**PROBLEM TO WORK ON:** Search each line below for "computer", then return the lines where it appears.

⟨

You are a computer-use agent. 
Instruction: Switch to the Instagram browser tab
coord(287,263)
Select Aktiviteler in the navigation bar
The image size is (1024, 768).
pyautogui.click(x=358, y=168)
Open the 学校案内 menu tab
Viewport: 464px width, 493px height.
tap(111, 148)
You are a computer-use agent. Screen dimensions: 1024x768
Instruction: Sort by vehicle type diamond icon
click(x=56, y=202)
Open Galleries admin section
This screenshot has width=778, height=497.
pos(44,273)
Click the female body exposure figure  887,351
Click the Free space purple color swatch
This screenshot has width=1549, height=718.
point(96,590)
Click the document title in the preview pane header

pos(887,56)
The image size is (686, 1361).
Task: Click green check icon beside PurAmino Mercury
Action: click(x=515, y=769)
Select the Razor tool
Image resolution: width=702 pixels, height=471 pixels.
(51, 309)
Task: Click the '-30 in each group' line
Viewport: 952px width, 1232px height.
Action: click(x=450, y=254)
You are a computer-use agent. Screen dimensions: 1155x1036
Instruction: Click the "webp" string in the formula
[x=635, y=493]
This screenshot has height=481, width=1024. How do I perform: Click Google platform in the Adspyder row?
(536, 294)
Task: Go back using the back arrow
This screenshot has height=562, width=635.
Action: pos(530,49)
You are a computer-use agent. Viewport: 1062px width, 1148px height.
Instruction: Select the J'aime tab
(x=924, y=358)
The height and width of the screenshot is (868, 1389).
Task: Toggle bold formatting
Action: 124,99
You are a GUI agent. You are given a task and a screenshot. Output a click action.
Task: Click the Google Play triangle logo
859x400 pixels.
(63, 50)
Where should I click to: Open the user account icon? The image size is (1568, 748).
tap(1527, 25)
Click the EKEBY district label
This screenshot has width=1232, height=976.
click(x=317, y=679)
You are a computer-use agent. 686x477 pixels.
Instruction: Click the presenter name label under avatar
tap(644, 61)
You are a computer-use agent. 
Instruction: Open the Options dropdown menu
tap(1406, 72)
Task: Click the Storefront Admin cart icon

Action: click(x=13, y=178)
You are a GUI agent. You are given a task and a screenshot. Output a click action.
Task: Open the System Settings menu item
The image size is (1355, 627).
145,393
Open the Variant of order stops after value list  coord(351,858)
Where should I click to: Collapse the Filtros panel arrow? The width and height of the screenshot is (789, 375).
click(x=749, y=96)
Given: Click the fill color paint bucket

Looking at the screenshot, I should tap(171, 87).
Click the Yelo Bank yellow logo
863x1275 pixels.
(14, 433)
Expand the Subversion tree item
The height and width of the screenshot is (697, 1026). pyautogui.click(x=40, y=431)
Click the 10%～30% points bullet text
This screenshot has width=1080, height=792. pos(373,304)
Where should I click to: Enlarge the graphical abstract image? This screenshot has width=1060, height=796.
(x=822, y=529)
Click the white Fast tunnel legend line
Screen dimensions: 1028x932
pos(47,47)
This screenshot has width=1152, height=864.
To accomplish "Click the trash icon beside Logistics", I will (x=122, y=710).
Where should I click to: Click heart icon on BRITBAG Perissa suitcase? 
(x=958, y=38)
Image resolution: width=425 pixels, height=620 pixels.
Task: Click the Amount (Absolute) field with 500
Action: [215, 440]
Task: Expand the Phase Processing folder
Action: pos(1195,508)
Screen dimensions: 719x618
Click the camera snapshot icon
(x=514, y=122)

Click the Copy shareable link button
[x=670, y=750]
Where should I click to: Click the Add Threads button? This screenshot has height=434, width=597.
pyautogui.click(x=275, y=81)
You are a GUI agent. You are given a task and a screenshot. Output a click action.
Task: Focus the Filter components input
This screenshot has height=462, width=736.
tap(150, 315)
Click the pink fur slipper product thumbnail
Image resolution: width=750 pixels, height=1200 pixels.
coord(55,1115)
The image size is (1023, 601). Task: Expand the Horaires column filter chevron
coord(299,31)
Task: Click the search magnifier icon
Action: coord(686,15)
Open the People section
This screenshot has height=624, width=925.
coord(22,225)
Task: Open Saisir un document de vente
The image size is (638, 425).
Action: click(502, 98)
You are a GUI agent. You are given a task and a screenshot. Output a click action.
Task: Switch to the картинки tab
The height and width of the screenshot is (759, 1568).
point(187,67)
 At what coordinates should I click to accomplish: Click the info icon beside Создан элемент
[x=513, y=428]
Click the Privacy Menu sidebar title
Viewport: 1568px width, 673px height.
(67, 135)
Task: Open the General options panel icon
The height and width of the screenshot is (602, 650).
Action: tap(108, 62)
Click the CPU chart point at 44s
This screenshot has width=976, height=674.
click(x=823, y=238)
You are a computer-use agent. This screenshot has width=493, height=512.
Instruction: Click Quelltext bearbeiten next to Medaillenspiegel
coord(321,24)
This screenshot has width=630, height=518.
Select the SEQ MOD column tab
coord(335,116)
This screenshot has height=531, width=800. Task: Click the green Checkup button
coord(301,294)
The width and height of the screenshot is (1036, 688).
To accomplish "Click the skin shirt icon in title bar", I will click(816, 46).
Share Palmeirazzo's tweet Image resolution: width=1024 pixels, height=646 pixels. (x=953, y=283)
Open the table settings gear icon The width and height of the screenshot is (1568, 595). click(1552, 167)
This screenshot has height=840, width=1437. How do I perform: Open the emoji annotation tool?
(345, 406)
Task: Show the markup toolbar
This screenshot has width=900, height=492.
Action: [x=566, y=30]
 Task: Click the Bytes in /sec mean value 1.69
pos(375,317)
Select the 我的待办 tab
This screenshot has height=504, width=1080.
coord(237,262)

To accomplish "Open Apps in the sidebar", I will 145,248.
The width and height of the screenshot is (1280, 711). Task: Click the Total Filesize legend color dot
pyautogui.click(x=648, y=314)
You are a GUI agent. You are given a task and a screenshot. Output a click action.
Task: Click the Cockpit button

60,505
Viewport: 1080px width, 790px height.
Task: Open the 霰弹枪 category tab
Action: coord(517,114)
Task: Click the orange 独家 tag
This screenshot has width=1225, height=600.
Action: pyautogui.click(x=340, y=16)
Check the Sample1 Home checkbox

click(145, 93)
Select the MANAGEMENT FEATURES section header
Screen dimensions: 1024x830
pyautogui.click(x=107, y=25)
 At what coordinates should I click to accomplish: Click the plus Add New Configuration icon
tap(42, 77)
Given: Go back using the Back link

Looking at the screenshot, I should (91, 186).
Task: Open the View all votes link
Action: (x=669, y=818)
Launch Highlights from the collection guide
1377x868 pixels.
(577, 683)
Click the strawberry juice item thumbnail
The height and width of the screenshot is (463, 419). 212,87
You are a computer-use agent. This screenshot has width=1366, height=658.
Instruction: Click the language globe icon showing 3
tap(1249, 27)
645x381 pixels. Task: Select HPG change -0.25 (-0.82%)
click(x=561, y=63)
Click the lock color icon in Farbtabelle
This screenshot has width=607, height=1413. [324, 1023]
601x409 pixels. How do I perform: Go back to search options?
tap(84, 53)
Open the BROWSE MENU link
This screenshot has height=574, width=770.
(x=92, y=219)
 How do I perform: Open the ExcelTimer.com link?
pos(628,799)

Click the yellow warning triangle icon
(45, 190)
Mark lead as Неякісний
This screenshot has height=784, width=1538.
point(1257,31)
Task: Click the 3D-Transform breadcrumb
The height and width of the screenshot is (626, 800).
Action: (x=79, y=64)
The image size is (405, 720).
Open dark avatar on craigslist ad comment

⟩

**EXERCISE RESULT:**
You are a computer-use agent. 
You are a computer-use agent. Screen dimensions: 1024x768
You are a computer-use agent. Screen dimensions: 1155x1036
You are a computer-use agent. Viewport: 1062px width, 1148px height.
You are a computer-use agent. 686x477 pixels.
You are a computer-use agent. 
You are a computer-use agent. This screenshot has width=493, height=512.
You are a computer-use agent. This screenshot has width=1366, height=658.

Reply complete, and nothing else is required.